December 26, 2014 1 Comment
It has been a particularly strong year for cinema, both blockbuster and indie. There have of course been disappointments along the way, but 2014 has been bolstered by a reinvigorated superhero genre, whip-smart animations and accessible foreign fare. It was a good year for the Brit-flick (Postman Pat: The Movie notwithstanding), an interesting twelve months in Australian filmmaking (The Rover sits just outside my top twenty) and high time for some cinematic introspection (even Step Up: All In had something to say about reality television and celebrity culture). Most importantly, however, it’s been glorious fun. Scroll down to see my pick of the most thoughtful, emotional and entertaining films of the year. Haha, awesome!
Based on a true story, Pride dramatises the unlikely alliance of the LGBT community and a Welsh mining village in protest against Tory spending cuts to tremendously rousing effect. Though fundamentally uplifting, director Matthew Warchus doesn’t underestimate or undermine the obstacles that stood in either group’s way.
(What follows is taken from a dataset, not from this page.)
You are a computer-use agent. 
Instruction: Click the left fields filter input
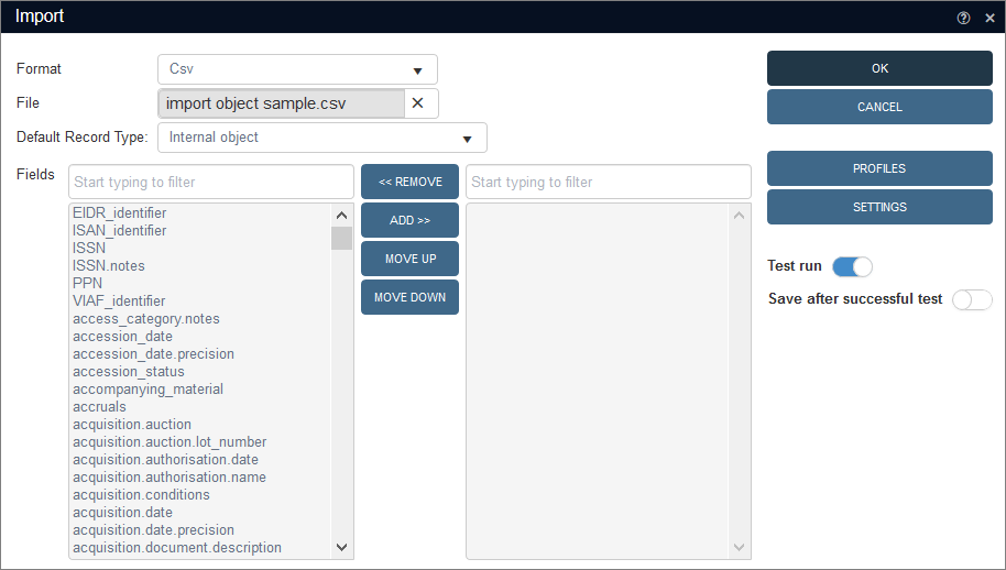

The story of Noah’s Ark may be a Sunday school favourite, but Darren Aranofsky’s adaptation is no nursery rhyme. Mining the fairy tale for unseen dramatic depth, it is a brutal tale of obsession, egomania and entitlement that ends in exile, attempted murder and alcoholism. Amen.
Four years ago Dean DeBlois and Chris Sanders’ How To Train Your Dragon topped my list of the best films of 2010. The sequel — this time directed by DeBlois alone — came very close to doing so again, thanks to its emotional performances, spirited score and unparalleled 3D animation.
Eleven years in the making, Richard Linklater’s Boyhood is a film like no other. Documenting the development of Mason Evans, Jr. (and Ellar Coltrane, who plays him) from boy to man, it condenses and in many ways concentrates the aging process in a manner that is both inspiring and utterly heart-breaking.
06. Life Itself
Although perhaps best known as part of a double act, Roger Ebert was still remarkable in his own right. Steve James’ documentary explores his subject’s formative years, his international, multi-media success as a film critic and his almost decade-long battle with terminal cancer with an honesty that makes the story accessible to all.
It’s safe to say that nobody went into Bryan Singer’s third X-Men movie expecting very much. Since X2 the series had staggered and stagnated, spreading itself paper thin and rendering itself almost unintelligible through endless spin-offs, retcons and reboots. Not only did Singer manage to create one of the best superhero movies ever, however, but retroactively consolidate and even exonerate a franchise that had apparently passed its prime.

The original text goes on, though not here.